*Exercise goal*
Can you convert the rows from the line containing "Identify the location" through the line containing "(514, 424)." into a two-column CSV with columns "ask" and "response", one row per ask, with each field quoted and its line breaks turned into spaces? Leave the pictures out.
Recorded information: Begin
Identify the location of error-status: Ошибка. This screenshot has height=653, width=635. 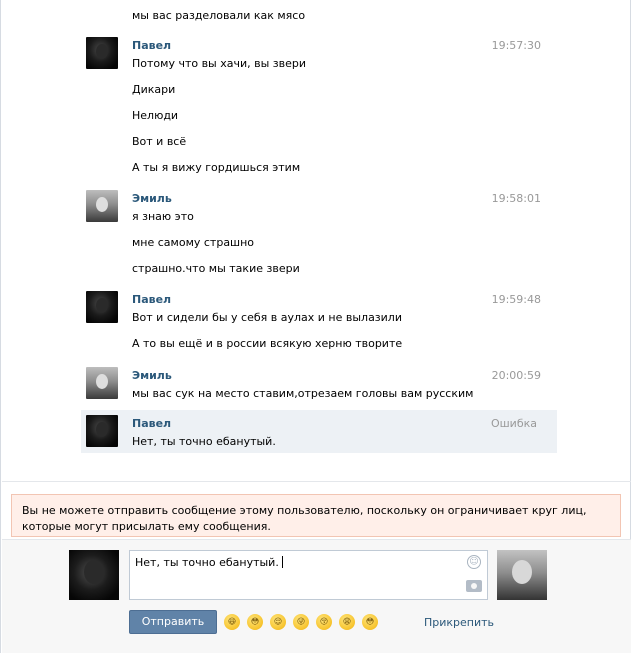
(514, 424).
Recorded information: End
Recorded information: Begin
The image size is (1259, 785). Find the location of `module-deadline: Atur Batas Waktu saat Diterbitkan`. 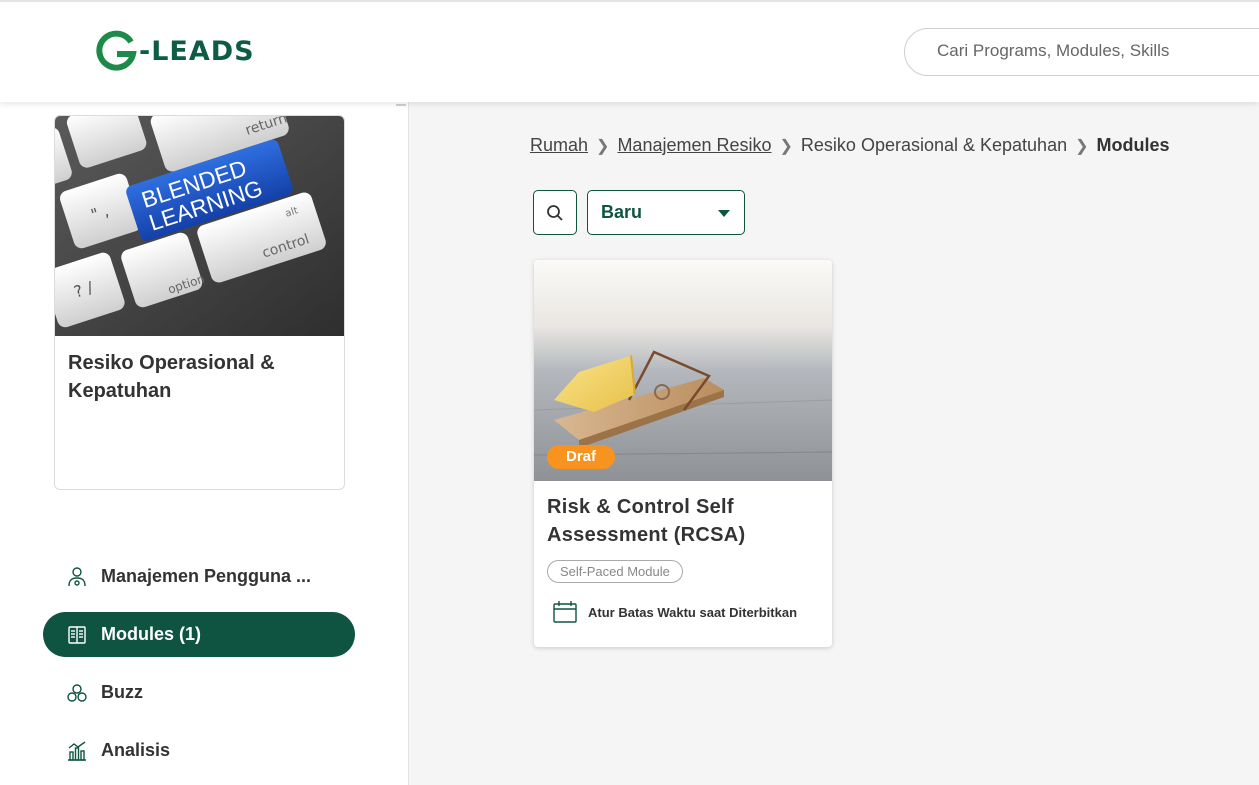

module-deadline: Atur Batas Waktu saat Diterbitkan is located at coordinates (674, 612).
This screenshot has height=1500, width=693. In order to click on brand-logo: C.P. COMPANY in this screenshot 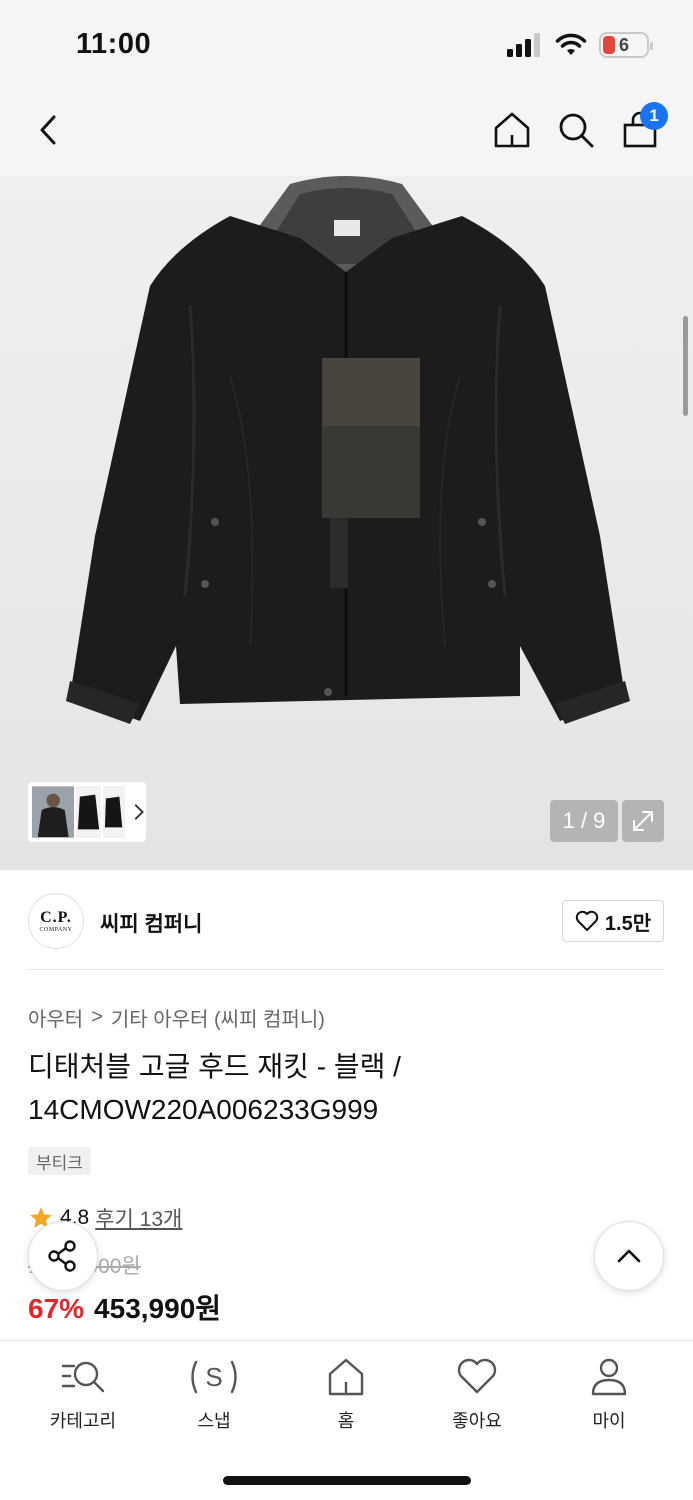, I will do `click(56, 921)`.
Recorded information: End
*Answer box*
ask,response
"Identify the location of error-status: Ошибка. This screenshot has height=653, width=635.","(514, 424)."